Al Iaquinta's roller-coaster road to UFC Fight Night 71 ended in disappointment on Monday. After losing original opponent Bobby Green to injury, Iaquinta abruptly lost his replacement opponent when former Strikeforce champion Gilbert Melendez was forcibly removed from the July 15 event due to a failed drug test, leaving Iaquinta without a dance partner, and thus, off of UFC Fight Night 71 entirely.
"I don't know what I want to do. I want to break something. I want to slam my head on the desk again. I don't know. I'm just disappointed. I can't describe it, man," Iaquinta said on The MMA Hour shortly after learning of the news.
"I was ready to go. It was a perfect fight for me stylistically. I brought in guys who really had a good style and I've been doing great with the sparring, so it's just, I don't know, I'm just frustrated right now, man. I'm real frustrated."
Melendez tested positive for "exogenous origin of testosterone metabolites" in the aftermath of a narrow loss to Eddie Alvarez at UFC 188. The test marked the first drug failure of Melendez's career, and drew the 33-year-old a one-year suspension retroactive to the June 13 pay-per-view.
While Melendez took ownership of the situation in a statement released by the UFC, it did little to curb the disappointment felt by Iaquinta, as the New Yorker not only lost out on a potentially career-changing opportunity against a perennial top-five ranked lightweight, but also lost the chance to fight at UFC Fight Night 71 at all.
"I don't know what to make of it, because he's the last guy you expect (to fail a drug test)," Iaquinta said.
"I had nothing but respect for him going into this fight. If he's manning up and he's going to take it on the chin that way, I have nothing for respect for him. It's just, I don't know. If you're going to cheat, you're going to get caught, I guess."
To make matters worse for Iaquinta, it could be a while before he's seen in the cage again. The 28-year-old forged his current four-fight win streak while dealing with an injured right knee, and now that his shot at Melendez is off the table, the time to address the injury may be at hand.
"I had a knee surgery, it was actually right after The Ultimate Fighter," Iaquinta said. "It never really healed right, and it's just been getting worse and worse every fight.

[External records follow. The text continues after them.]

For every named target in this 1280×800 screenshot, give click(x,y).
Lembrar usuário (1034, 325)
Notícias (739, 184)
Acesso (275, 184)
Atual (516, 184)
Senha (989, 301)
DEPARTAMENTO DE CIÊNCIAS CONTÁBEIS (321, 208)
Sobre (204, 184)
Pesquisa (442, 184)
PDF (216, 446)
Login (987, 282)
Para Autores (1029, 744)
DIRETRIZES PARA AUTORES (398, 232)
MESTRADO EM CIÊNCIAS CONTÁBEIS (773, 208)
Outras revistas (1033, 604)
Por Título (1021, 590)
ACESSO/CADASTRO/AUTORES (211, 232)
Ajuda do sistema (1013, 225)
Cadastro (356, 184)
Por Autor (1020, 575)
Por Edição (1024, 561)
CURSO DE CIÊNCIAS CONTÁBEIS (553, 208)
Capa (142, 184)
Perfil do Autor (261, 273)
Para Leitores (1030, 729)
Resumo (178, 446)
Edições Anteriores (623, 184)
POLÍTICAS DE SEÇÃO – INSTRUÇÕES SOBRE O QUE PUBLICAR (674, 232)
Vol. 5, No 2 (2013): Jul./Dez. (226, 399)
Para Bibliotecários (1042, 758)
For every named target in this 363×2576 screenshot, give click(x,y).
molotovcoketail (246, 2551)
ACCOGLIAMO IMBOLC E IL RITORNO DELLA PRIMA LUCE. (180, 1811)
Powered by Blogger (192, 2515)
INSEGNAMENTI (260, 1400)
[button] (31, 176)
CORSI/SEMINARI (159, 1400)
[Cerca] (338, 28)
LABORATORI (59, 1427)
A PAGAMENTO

I've just been putting it off, putting it off, and now it's kind of affecting my left (knee), so I'm compensating for it. I've been getting through it, and for a fight like Gilbert Melendez, I was pushing through it. But to go into another fight not at 100-percent, I think I'm just going to get it looked at, get it set up with a good doctor and get it fixed. It's a sign, I think."
The problem stems from loose cartilage lodged behind Iaquinta's right patella. Doctors have told the lightweight that the injury could be severe enough to be a career-ender if he elects to undergo surgery. Iaquinta, though, hopes to find an alternative treatment that would ready him for a return to the cage later this year.

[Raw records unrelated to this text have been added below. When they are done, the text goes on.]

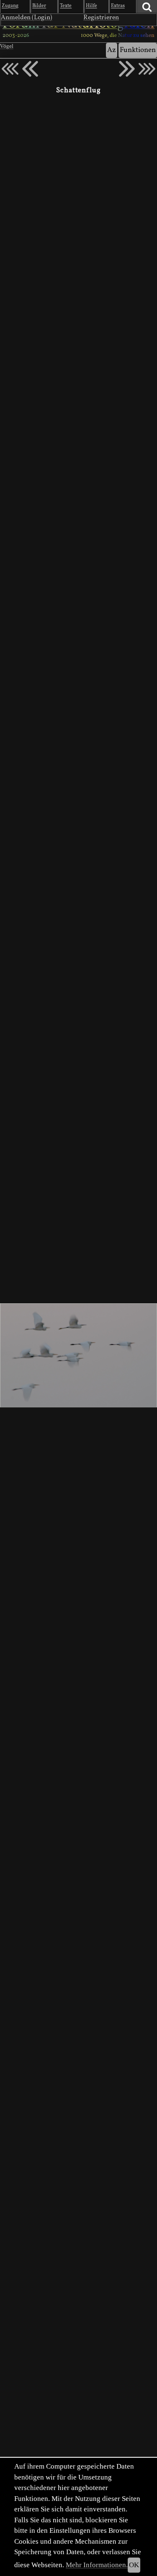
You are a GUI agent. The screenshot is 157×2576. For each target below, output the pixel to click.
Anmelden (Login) (26, 17)
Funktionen (138, 50)
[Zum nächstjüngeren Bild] (10, 69)
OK (134, 2565)
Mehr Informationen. (97, 2565)
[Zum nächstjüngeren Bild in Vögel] (30, 69)
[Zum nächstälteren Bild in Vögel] (127, 69)
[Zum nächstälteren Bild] (147, 69)
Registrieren (101, 17)
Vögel (6, 46)
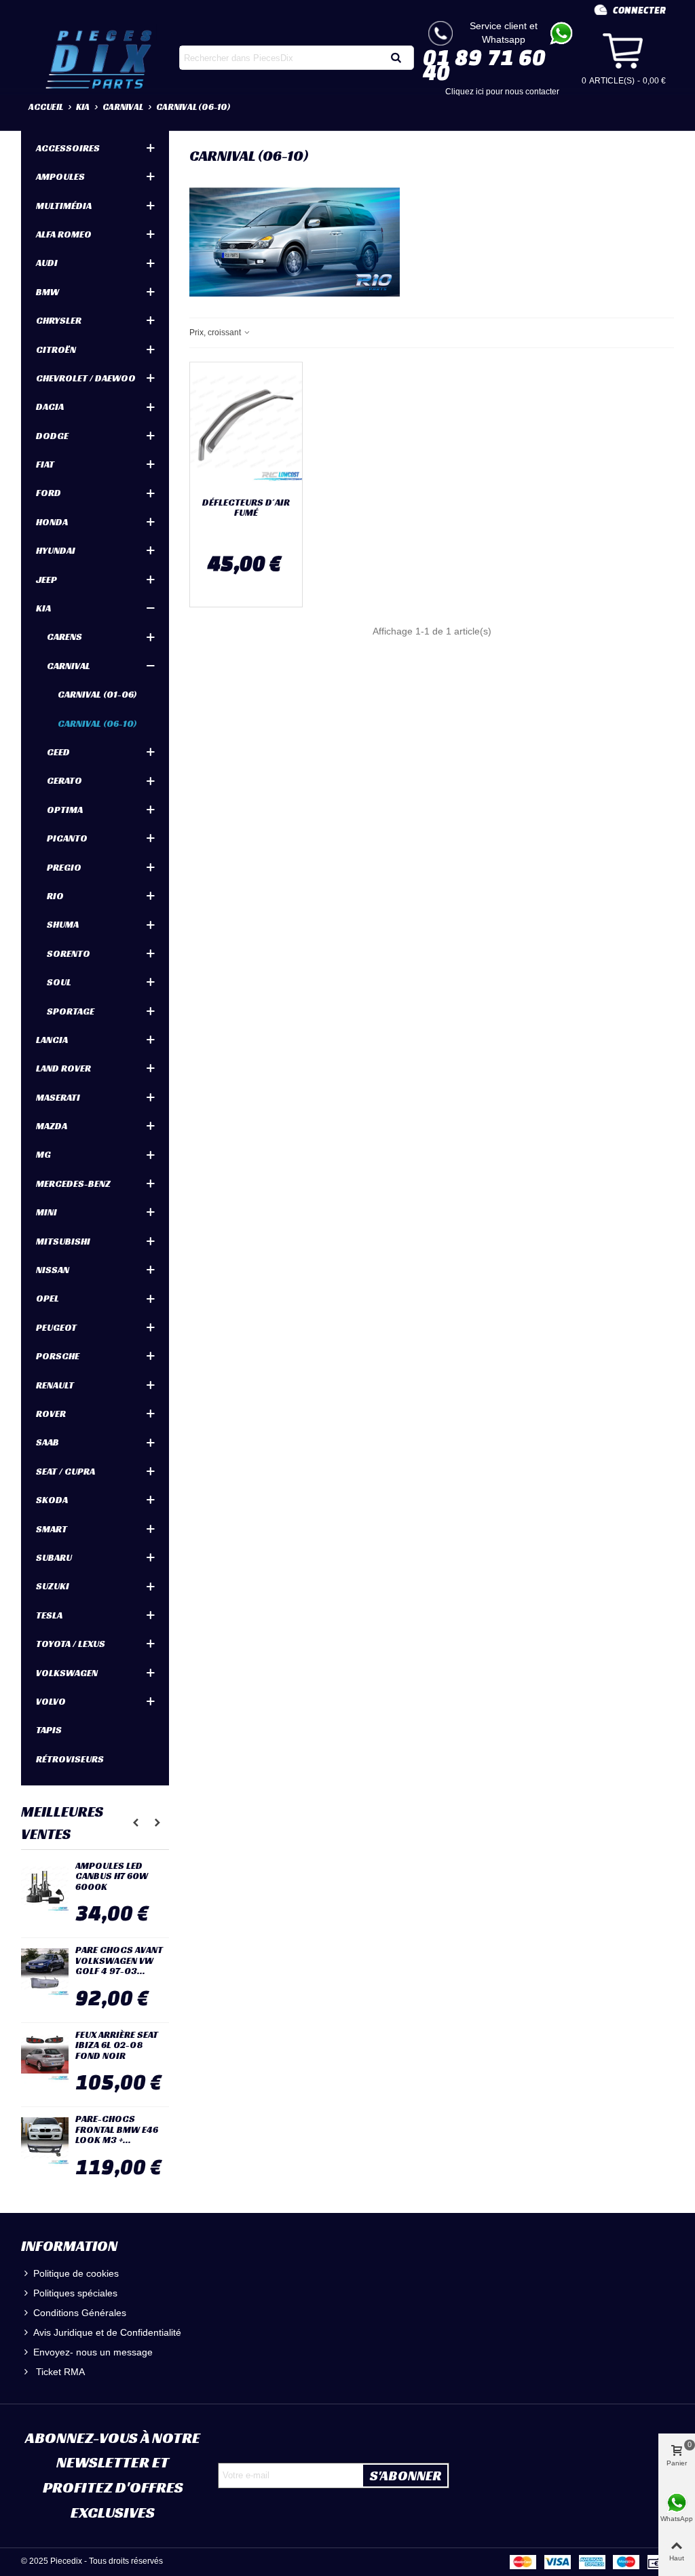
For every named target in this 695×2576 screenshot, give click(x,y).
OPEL (47, 1298)
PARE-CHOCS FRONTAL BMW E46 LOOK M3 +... (116, 2129)
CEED (58, 752)
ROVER (51, 1413)
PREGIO (64, 867)
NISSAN (52, 1270)
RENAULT (55, 1385)
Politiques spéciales (75, 2293)
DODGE (52, 436)
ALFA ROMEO (64, 234)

"They've been telling me to stick it out, stick it out," Iaquinta acknowledged. "Because you don't know what'll have to be done if they do the surgery and how you'll feel after, if you'll have a full range of motion. I don't know. I've been battling with this for a while, so I think now is the time I've got to get this thing fixed up. I've been seeing good doctors, but they've got to be able to do something."